Microsoft founder Bill Gates has dismissed non-fungible tokens (NFTs) and said he preferred to invest in assets with tangible outputs, such as factories or farms. The tech billionaire added that NFTs were 100% based on the “greater fool” theory — the financial concept that says that even the most overpriced asset would make money as long as there was a “greater fool” to sell it to.
Speaking at a climate change event hosted by TechCrunch, Gates said he would rather invest in a company where they made products, adding that he held no position in NFTs or cryptocurrencies. “I’m not involved in that. I’m not long or short in any of those things,” Gates said, suggesting that he was suspicious of assets designed to avoid taxation or government rules.
“Obviously, expensive digital images of monkeys are going to improve the world immensely,” Gates said in reference to the Bored Ape Yacht Club, a flagship NFT project.
This is not the first time that Gates has expressed doubts over cryptocurrencies.
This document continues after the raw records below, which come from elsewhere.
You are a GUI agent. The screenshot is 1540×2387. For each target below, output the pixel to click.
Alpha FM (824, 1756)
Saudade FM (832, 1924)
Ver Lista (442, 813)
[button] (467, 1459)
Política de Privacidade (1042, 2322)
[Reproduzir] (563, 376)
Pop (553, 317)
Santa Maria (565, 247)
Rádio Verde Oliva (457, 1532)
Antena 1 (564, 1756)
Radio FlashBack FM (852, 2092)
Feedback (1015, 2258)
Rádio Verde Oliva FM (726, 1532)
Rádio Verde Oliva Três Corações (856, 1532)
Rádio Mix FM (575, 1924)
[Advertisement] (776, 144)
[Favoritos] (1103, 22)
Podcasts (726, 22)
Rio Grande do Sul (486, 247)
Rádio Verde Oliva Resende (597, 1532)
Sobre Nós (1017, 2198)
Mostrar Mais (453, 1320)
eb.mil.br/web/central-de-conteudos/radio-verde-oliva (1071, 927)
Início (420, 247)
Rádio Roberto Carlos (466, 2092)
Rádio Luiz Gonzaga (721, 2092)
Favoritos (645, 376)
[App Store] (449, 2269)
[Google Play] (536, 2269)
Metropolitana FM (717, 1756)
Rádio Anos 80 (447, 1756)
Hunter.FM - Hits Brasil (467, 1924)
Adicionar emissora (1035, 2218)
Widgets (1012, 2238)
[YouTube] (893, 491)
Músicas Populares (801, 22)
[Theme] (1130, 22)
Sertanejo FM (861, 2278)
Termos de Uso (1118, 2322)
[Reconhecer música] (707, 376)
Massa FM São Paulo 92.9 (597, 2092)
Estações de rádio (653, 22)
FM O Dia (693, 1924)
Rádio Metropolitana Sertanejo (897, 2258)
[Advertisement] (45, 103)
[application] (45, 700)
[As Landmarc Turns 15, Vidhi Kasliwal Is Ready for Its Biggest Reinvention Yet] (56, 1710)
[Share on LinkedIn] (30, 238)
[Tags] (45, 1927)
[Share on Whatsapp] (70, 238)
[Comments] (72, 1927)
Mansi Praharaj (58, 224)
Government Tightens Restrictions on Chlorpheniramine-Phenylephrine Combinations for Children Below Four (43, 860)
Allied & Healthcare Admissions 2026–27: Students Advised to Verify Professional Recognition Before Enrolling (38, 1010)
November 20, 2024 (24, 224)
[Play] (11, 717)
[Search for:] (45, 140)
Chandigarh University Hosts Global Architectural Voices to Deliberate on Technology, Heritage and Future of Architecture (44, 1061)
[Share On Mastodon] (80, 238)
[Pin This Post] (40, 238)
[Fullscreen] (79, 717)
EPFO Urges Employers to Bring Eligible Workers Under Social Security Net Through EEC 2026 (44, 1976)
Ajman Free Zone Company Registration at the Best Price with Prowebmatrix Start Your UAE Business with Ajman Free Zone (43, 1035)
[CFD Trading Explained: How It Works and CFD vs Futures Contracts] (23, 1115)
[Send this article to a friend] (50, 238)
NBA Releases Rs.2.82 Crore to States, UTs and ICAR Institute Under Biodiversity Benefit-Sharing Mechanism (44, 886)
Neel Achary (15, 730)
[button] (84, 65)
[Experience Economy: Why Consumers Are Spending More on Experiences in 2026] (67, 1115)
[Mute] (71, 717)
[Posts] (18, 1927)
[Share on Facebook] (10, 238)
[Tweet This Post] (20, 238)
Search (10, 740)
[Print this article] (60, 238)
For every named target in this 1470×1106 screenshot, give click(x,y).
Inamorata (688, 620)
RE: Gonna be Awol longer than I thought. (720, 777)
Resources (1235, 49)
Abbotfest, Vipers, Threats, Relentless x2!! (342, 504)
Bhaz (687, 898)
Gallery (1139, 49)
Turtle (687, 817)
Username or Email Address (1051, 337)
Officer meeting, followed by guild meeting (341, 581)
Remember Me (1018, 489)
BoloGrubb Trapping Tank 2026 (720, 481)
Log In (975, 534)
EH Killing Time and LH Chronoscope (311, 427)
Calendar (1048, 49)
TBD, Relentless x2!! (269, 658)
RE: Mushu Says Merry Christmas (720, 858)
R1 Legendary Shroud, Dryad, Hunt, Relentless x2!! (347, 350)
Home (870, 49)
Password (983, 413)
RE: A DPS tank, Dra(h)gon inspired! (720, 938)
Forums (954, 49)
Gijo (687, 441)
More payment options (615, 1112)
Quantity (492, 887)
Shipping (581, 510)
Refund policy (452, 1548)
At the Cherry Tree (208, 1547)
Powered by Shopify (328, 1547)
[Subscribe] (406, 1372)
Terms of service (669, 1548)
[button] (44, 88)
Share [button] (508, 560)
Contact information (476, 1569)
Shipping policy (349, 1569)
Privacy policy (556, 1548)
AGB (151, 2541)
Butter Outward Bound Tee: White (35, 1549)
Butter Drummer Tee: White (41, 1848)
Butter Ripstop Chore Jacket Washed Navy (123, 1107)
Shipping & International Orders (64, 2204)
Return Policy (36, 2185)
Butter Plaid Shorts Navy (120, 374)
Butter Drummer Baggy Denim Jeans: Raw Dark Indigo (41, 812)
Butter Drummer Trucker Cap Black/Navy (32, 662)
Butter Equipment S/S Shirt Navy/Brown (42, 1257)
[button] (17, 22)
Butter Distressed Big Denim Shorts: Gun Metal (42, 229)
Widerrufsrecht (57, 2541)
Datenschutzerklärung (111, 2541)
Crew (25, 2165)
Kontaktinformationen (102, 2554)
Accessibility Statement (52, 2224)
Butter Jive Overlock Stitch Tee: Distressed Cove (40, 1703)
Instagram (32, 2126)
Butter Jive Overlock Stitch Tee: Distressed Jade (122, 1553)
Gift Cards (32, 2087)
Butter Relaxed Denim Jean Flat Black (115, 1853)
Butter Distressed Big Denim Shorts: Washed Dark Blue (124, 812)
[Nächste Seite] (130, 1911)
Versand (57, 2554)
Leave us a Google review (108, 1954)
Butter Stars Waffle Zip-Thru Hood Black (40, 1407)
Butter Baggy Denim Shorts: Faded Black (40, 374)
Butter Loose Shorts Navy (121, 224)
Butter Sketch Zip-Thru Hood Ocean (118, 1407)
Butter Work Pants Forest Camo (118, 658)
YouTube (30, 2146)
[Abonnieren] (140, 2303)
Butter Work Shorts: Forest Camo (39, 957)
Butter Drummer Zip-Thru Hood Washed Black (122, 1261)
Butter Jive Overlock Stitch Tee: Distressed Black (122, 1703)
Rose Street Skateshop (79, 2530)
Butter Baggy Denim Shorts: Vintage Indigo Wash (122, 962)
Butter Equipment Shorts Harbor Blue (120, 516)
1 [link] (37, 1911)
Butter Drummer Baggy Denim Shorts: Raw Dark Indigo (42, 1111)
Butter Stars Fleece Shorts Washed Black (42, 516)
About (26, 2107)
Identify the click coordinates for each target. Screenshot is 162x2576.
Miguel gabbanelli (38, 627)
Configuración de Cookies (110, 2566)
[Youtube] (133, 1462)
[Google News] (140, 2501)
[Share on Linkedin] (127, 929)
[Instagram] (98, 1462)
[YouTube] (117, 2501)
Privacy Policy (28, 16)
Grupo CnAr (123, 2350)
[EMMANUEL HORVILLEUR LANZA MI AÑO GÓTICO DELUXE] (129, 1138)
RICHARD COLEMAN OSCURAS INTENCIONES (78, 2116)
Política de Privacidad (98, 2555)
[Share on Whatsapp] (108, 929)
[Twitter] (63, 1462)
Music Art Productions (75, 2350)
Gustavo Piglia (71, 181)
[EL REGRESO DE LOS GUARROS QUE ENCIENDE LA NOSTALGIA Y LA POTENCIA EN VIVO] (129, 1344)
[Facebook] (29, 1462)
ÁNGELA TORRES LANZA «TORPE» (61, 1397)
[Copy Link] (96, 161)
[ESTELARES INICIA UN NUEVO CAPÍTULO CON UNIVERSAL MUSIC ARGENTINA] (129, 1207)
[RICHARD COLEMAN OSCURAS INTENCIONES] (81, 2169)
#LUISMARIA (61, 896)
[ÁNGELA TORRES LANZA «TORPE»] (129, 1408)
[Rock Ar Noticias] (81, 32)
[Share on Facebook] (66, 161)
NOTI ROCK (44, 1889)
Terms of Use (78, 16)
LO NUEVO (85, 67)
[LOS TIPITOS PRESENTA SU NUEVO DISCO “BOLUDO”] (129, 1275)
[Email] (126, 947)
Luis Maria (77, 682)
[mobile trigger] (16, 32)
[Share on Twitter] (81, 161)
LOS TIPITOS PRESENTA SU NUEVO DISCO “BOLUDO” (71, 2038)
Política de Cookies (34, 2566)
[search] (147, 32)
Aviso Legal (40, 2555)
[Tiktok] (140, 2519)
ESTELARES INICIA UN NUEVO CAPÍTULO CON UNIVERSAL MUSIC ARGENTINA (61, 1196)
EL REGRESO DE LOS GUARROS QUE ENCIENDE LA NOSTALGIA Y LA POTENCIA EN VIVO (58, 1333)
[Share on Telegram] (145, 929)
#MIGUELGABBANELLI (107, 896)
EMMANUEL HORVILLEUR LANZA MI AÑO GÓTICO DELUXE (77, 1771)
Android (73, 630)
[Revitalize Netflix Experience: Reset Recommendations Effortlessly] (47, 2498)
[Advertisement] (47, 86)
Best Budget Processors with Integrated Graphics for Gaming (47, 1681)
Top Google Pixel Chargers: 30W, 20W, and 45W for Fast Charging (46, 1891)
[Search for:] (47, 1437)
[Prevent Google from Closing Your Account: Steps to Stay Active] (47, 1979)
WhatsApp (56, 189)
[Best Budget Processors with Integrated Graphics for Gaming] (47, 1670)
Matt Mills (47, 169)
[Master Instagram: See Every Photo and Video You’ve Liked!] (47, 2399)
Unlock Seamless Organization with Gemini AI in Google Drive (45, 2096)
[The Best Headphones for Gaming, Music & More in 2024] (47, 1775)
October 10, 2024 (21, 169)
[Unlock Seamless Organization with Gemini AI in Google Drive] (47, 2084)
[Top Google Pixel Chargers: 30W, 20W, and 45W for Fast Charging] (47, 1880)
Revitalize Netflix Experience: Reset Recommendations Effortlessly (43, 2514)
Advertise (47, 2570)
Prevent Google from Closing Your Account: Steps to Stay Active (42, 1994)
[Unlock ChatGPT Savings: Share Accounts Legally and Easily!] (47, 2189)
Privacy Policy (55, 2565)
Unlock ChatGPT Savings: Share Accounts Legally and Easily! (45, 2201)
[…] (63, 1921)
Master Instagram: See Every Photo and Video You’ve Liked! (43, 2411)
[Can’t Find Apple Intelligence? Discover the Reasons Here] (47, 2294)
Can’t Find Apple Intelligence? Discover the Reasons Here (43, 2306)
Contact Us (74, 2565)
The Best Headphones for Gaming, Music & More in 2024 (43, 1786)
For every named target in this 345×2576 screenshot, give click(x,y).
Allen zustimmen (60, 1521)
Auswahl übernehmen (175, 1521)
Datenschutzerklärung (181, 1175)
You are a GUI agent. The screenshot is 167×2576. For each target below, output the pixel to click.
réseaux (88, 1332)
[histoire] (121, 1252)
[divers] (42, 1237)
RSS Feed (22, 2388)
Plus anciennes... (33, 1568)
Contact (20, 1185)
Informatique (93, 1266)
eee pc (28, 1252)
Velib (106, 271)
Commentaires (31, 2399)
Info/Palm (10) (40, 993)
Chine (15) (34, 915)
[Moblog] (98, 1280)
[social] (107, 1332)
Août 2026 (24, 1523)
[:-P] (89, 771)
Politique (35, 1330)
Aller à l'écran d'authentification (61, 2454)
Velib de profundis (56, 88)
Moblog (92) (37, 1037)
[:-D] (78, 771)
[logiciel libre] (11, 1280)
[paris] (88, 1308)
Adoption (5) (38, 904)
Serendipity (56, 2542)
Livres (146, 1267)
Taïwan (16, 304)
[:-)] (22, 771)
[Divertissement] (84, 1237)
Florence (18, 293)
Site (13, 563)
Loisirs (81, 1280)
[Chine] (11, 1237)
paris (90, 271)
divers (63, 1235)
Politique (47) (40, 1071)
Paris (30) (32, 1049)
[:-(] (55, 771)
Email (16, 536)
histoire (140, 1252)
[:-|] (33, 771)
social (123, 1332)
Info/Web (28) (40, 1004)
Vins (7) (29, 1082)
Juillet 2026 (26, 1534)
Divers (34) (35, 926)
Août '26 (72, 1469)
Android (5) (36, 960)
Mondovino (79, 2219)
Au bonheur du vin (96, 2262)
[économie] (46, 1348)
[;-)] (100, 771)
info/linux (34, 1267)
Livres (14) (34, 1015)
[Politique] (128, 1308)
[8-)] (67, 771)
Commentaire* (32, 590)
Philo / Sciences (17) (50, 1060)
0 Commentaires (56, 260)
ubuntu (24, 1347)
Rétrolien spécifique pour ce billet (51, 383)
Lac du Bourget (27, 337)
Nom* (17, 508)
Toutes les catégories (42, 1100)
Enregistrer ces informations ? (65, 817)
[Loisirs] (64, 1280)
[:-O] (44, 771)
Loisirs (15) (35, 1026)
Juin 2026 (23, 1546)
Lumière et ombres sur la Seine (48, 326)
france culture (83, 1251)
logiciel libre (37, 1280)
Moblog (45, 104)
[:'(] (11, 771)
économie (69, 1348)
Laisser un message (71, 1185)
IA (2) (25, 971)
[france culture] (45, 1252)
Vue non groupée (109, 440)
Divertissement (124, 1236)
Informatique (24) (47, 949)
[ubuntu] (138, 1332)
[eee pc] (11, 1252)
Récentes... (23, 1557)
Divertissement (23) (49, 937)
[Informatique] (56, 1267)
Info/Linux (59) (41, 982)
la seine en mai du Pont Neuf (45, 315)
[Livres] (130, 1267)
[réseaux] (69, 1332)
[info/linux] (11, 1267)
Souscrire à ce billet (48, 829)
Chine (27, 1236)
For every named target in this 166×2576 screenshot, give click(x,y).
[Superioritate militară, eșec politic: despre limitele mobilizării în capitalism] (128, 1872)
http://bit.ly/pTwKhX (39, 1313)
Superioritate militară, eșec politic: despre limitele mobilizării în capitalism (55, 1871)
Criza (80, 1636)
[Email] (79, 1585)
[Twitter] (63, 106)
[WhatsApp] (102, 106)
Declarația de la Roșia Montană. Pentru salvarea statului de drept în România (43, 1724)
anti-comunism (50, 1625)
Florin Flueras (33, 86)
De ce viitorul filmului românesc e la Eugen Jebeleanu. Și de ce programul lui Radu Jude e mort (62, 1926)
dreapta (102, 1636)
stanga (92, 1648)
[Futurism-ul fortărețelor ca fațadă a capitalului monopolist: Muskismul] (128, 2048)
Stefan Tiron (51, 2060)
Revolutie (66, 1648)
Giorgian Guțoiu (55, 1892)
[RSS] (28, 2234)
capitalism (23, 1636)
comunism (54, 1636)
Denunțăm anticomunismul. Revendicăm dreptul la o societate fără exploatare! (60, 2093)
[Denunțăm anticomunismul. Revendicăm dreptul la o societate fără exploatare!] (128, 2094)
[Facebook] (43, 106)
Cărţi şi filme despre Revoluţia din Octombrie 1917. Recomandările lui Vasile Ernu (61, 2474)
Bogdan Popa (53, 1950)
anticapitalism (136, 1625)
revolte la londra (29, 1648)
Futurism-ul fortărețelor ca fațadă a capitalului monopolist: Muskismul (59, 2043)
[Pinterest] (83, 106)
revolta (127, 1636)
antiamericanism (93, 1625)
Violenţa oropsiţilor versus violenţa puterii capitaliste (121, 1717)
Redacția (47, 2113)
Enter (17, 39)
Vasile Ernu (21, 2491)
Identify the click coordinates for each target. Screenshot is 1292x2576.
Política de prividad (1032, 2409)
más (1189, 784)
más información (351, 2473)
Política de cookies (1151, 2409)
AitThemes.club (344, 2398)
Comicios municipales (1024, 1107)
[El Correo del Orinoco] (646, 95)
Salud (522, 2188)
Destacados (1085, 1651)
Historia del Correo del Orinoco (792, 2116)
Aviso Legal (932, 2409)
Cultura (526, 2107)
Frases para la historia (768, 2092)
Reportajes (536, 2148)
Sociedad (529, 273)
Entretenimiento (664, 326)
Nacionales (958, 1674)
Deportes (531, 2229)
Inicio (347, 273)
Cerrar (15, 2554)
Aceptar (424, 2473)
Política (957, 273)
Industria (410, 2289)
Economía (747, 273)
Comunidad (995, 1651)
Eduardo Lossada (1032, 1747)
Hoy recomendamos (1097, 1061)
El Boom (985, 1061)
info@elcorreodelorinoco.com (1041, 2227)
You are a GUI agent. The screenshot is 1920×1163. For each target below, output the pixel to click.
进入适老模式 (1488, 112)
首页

In a February 2021 interview, he expressed concern over the dangers of investors buying into Bitcoin at a time the cryptocurrency’s value was volatile and could be tanked by a tweet from a prominent investor, such as Tesla CEO Elon Musk.
Gates hit the mark with his warnings about the volatility of cryptocurrencies. At the time of the 2021 interview, Bitcoin was surging and would reach a high of $63,000 in April 2021. It would then dramatically slump, before rising again to an all-time high of over $64,000 in November.
Since then, Bitcoin has crashed again. At the time of filing this report, Bitcoin was trading a tad above $20,000. The dramatic fall is part of a wider convulsion in the crypto world following the collapse of “stablecoin” Terra in May and the failure of crypto lending platform Celsius.
NFT prices have also declined sharply — some of the biggest projects, including the Bored Ape Yacht Club, have more than halved in value. Trading volume, however, has increased as buyers look to snap up the digital assets at rock-bottom prices.